Análisis

El futuro de las preferentes, aún en el aire

Economía todavía negocia con Bruselas para intentar contentar a los más de 140.000 inversores afectados

Las buenas palabras del Gobierno pueden chocar con las exigencias europeas. Incluso ya se dan de bruces contra la norma aprobada el viernes por el propio Ejecutivo.

El ministro de Economía, Luis de Guindos, aseguró tras la rueda de prensa del Consejo de Ministros del viernes que el objetivo es que los dueños de preferentes de bancos auxiliados puedan recuperar toda su inversión inicial. El real decreto explicita, sin embargo, que serán los accionistas y los acreedores subordinados los que en primer lugar deben asumir parte de los costes de los rescates.

El canje de las preferentes de BFA-Bankia, Novagalicia y Catalunya Caixa (unos 4.500 millones de euros en manos de alrededor de 140.000 pequeños inversores) y Banco de Valencia deberá realizarse a precios de mercado, con una prima máxima del 10%. La mala noticia es que las que cotizan, como los 3.000 millones que vendió Caja Madrid en 2009, lo hacen con unas pérdidas formidables. El viernes, cerraron al 40% de su valor inicial según la plataforma SEND, propiedad de BME, o al 10%, según Bloomberg, que recoge otras fuentes de precios. Las minusvalías en el mejor caso se quedarían en el 50%, aplicando la prima.

El Gobierno afirma que las entidades podrán efectuar canjes por depósitos

La clave es que aún no está decidido qué precio se tomará como referencia: "Existen varias fórmulas para poder hallar una valoración justa: las últimas transacciones, si son significativas, o, en caso contrario, valoraciones externas", señalan fuentes de Economía. El viernes, por ejemplo, solo se realizó una operación de compraventa con las preferentes de Caja Madrid en el SEND. La nueva norma añade que al menos un experto independiente deberá "acreditar" el valor de mercado de los híbridos.

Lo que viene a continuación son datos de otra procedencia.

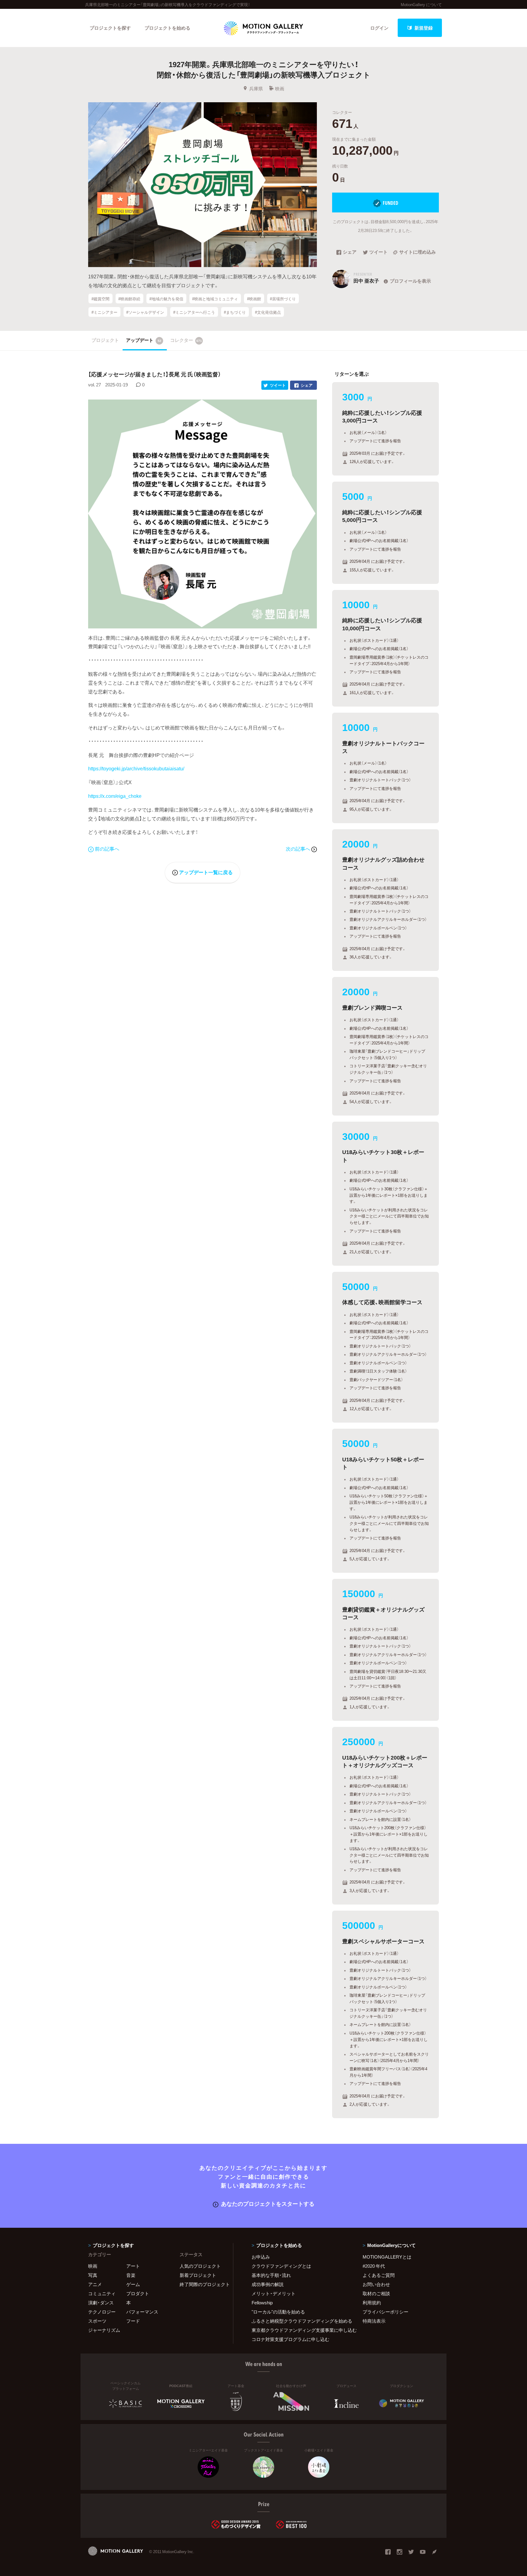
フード (133, 2320)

Todo dependerá, en última instancia, de Bruselas, que tendrá que dar luz verde a los canjes, previsiblemente en octubre, una vez que las entidades hayan presentado a la Comisión Europea sus respectivos planes de reestructuración.

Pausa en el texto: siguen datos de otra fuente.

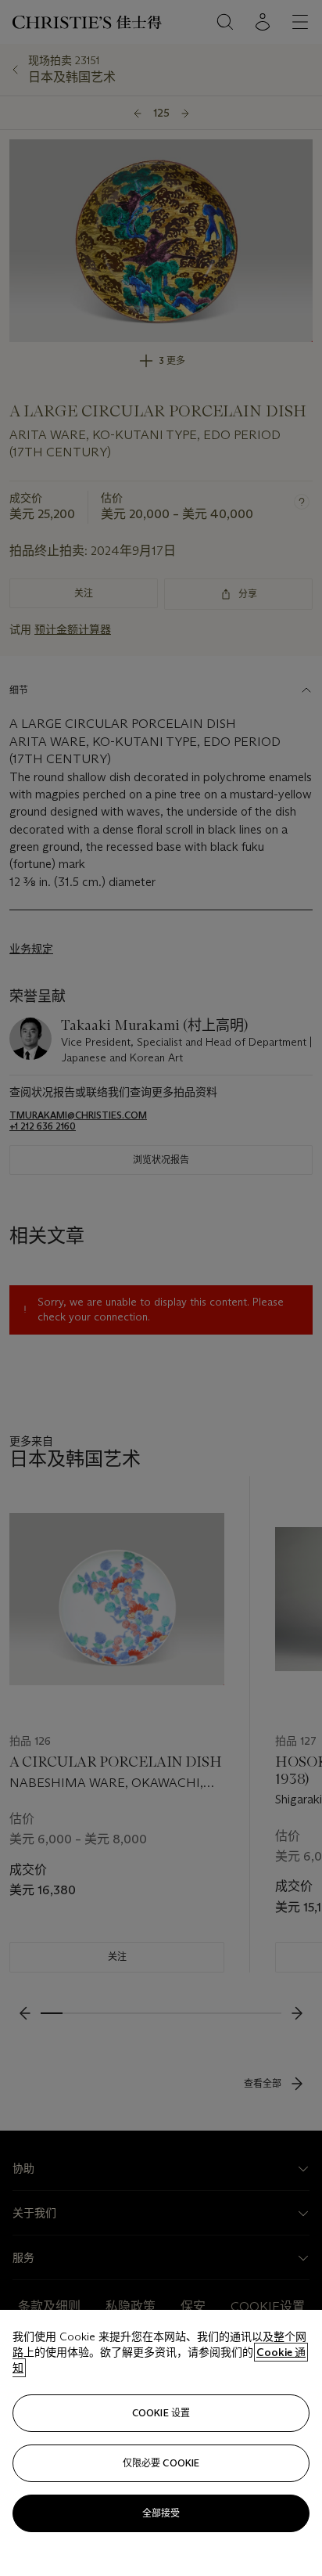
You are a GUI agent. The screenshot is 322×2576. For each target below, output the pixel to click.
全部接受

A falta de conocer la quita que asumirán los propietarios de preferentes y deuda subordinada -los bancos auxiliados tienen unos 6.200 millones en circulación en este tipo de bonos-, la mejor solución que las entidades pueden presentar a los dueños es canjear los títulos por "algún otro producto bancario". En este apartado, según fuentes del Ejecutivo, se incluyen los depósitos, pese a que el memorando de entendimiento no recoge esta posibilidad. La rentabilidad del producto permutado podría llegar a compensar una parte de la inversión inicial. Exclusivamente a modo de ejemplo, 100.000 euros invertidos en las preferentes que Caja Madrid vendió en 2009 a las que se aplique una quita del 50%, podrían canjearse por depósitos o deuda sénior a un plazo de ocho años con una rentabilidad anual del 5%. Así, los dueños recibirían de entrada 50.000 euros y si se mantienen fieles a la entidad -es decir, no venden los bonos o mantienen los depósitos-, recibirían otros 20.000 euros en intereses, a los que habría que sumar los 20.600 euros cobrados hasta el 7 de julio de este ejercicio, cuando las preferentes entraron en impago. Sumándolo todo, saldrían 90.600 euros, eso sí, a los ocho años.

Las otras tres posibilidades que plantea el real decreto (recompra en efectivo, diminución del nominal o amortización) cierran la puerta a una eventual recuperación del dinero, ya que implicarían quitas sin más. Los propietarios no recibirían ningún activo a cambio con el que poder compensar las pérdidas.

Convertibles

El Ejecutivo ha rectificado el borrador inicial y aplicará las restricciones a la venta de productos complejos y también a los bonos necesariamente convertibles.

Al menos el 50% de las preferentes, los canjeables y los bonos subordinada deberán venderse a inversores institucionales.

El mínimo de suscripción para minoristas será de 25.000 euros en las cotizadas y 100.000 en las que no cotizan.